TABLE 1.
Genetic distances across a common a1–sh2 interval in three genetic backgrounds
Genetic background | No. isolateda | No. recoveredb | No. testedc | No. confirmedd | No. correct recombinantse | Population sizes | Genetic distances (cM)f |
---|---|---|---|---|---|---|---|
A632/LC | 229 | 138 | 130 | 130 | 229 | 320,718 | 0.143 ± 0.000667 |
Oh43/LC | 323 | 188 | 188 | 178 | 306 | 758,271 | 0.081 ± 0.00033 |
W64A/LC | 442 | 219 | 219 | 219 | 442 | 704,077 | 0.126 ± 0.000442 |
Number of putative colored shrunken recombinants isolated from cross 2 (materials and methods).

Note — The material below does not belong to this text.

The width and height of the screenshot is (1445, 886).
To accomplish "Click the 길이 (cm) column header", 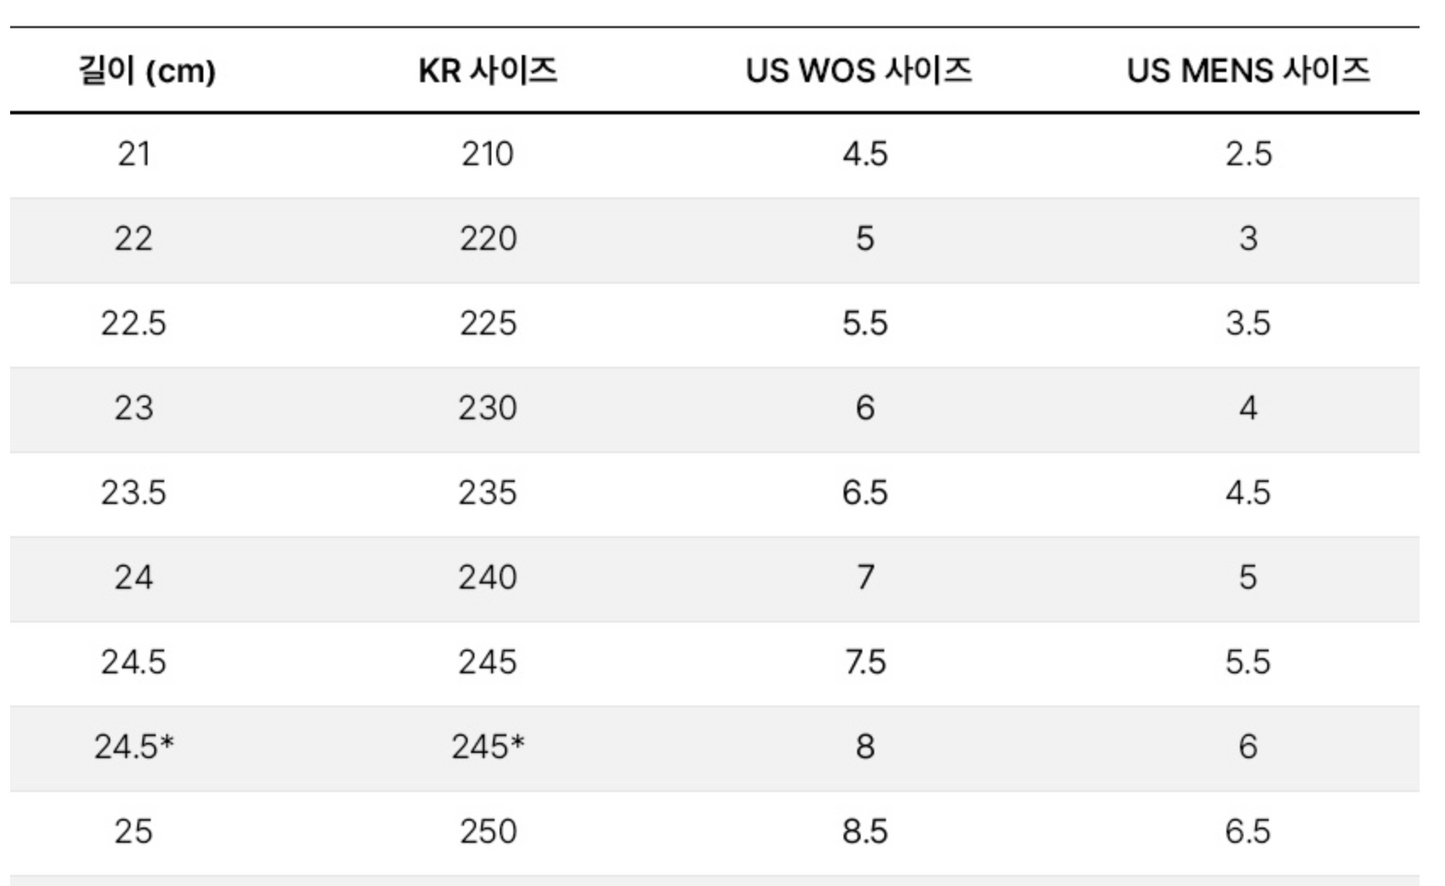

Number of putative recombinants successfully propagated.
Number of putative recombinants whose validity was tested (materials and methods).

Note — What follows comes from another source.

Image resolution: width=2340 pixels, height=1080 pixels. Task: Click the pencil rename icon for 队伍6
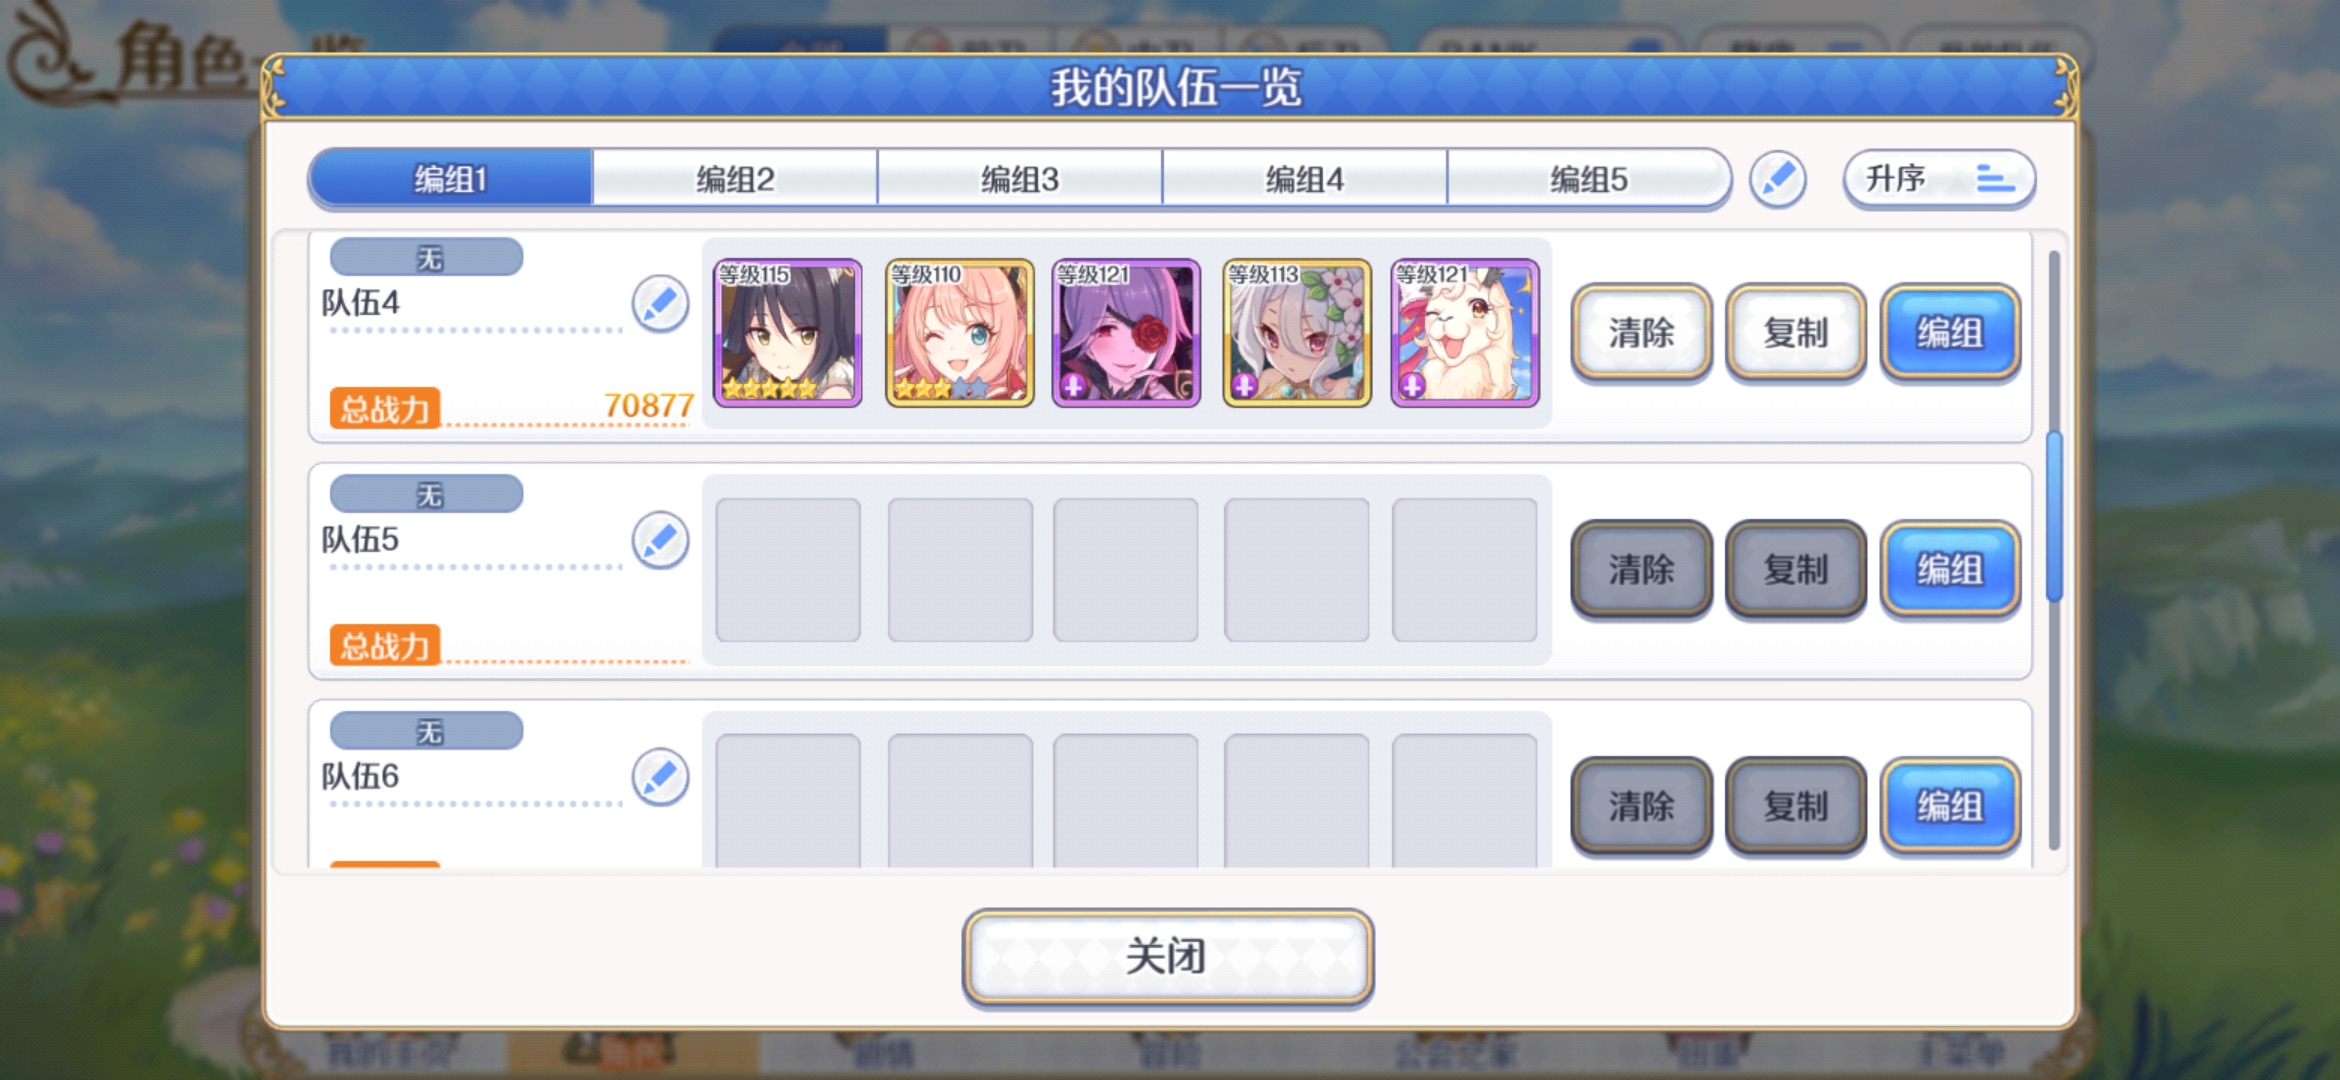(x=660, y=777)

Number of putative recombinants confirmed.
Number of correct recombinants = no. isolated × (no. confirmed/no. tested).
Genetic distance = 100 × no. correct recombinants × 2/population size. Because colorless round recombinants were not isolated, genetic distances were calculated by multiplying the number of colored shrunken recombinants by two. Standard errors were calculated according to the formula (pq/n)1/2. The genetic distances among genetic backgrounds varied significantly (P < 0.03).